[Data entries]
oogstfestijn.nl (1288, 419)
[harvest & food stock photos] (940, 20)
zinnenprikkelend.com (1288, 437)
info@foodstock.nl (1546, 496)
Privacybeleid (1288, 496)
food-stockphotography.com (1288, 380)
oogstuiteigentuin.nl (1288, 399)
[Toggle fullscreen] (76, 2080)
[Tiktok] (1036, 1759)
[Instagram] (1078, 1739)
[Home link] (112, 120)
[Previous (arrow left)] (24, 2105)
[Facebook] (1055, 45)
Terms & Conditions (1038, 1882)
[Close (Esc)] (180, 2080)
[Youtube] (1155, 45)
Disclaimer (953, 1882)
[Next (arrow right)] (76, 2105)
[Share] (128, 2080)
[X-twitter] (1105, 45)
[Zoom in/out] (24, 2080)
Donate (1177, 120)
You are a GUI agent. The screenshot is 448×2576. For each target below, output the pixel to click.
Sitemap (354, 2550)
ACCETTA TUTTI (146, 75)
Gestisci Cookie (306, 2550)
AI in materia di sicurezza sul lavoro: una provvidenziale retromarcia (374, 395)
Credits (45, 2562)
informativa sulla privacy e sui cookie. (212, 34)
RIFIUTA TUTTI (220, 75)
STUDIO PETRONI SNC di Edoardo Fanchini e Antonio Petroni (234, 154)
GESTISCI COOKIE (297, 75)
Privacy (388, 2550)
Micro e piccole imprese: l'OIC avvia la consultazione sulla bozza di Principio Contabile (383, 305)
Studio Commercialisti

### Task directions
Return each line above precisely as written.

### Solved exercise
oogstfestijn.nl (1288, 419)
[harvest & food stock photos] (940, 20)
zinnenprikkelend.com (1288, 437)
info@foodstock.nl (1546, 496)
Privacybeleid (1288, 496)
food-stockphotography.com (1288, 380)
oogstuiteigentuin.nl (1288, 399)
[Toggle fullscreen] (76, 2080)
[Tiktok] (1036, 1759)
[Instagram] (1078, 1739)
[Home link] (112, 120)
[Previous (arrow left)] (24, 2105)
[Facebook] (1055, 45)
Terms & Conditions (1038, 1882)
[Close (Esc)] (180, 2080)
[Youtube] (1155, 45)
Disclaimer (953, 1882)
[Next (arrow right)] (76, 2105)
[Share] (128, 2080)
[X-twitter] (1105, 45)
[Zoom in/out] (24, 2080)
Donate (1177, 120)
You are a GUI agent. The screenshot is 448×2576. For each target below, output the pixel to click.
Sitemap (354, 2550)
ACCETTA TUTTI (146, 75)
Gestisci Cookie (306, 2550)
AI in materia di sicurezza sul lavoro: una provvidenziale retromarcia (374, 395)
Credits (45, 2562)
informativa sulla privacy e sui cookie. (212, 34)
RIFIUTA TUTTI (220, 75)
STUDIO PETRONI SNC di Edoardo Fanchini e Antonio Petroni (234, 154)
GESTISCI COOKIE (297, 75)
Privacy (388, 2550)
Micro e piccole imprese: l'OIC avvia la consultazione sulla bozza di Principio Contabile (383, 305)
Studio Commercialisti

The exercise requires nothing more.